Background/Importance: In the most recent Australian housing boom starting from 2012 till present, prices soared. As at 2016, there is an emergence of a four speed regional property market. Sydney and Melbourne are at top growth of 15%while Perth had experienced downturns of 4.3%(Knight, 2017). It is important to attain understandings of the regional house price dynamics and their spillover effects.

Research questions: This paper poses two research questions:

RQ1.Is there house price spill over effects among the largest four cities in Australia?

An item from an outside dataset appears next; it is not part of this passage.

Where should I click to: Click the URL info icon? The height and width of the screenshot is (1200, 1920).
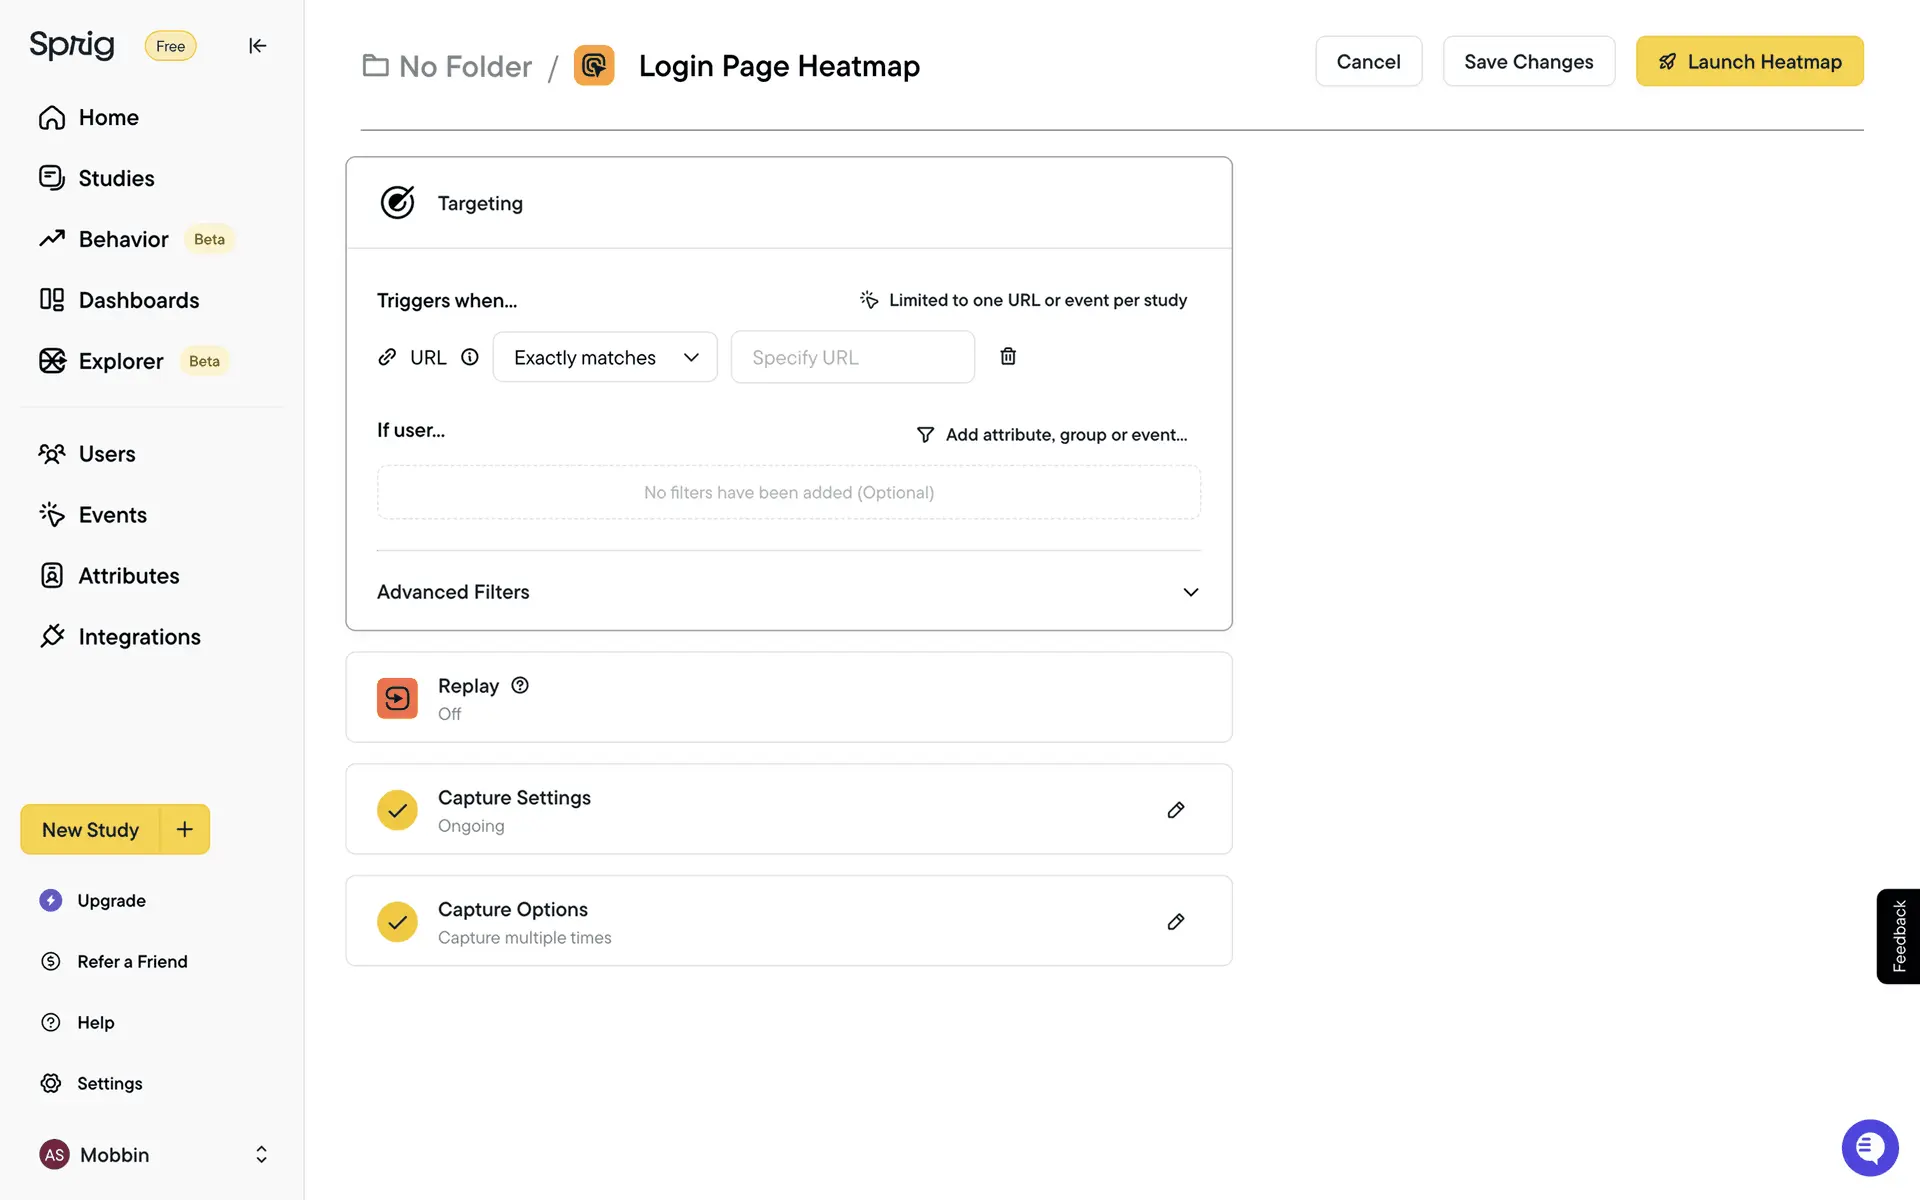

RQ2.What are the regional variations between house prices and macroeconomic variables in the largest four cities in Australia?

Research methodology: The paper describes the application of combined enhanced rigorous econometric frameworks, such as Variance decomposition test, Generalised impulse response test, Granger causality, and the Vector Error Correction Model (VECM), to provide an in depth understanding of the regional house price dynamics in Australia.

Findings: The empirical results presented reveal Sydney as the dominant source of the spillover of house prices in the four major cities. It finds changes in house prices in Sydney result in contagious spillover impacts in the house prices of other three main cities due to the transmission mechanism of information. Melbourne house price variance does not come from itself both over the long run and over the short run, which is largely influenced by the contagious spillover from other regions. Spillover effects are identified in these four major housing markets.

Empirical results present evidence that long run relationships exist between various macroeconomic variables and house prices in these cities although heterogeneity was identified.

Originality and value: The foremost contribution of this paper is that it is the first rigorous study of regional house price dynamics in Australia including thorough analyses on macroeconomic relationships and spill over effects both. Additionally, the data set renders the study of particular interest, because it incorporates an analysis of the most recent housing boom (2012–2015 in the datasets).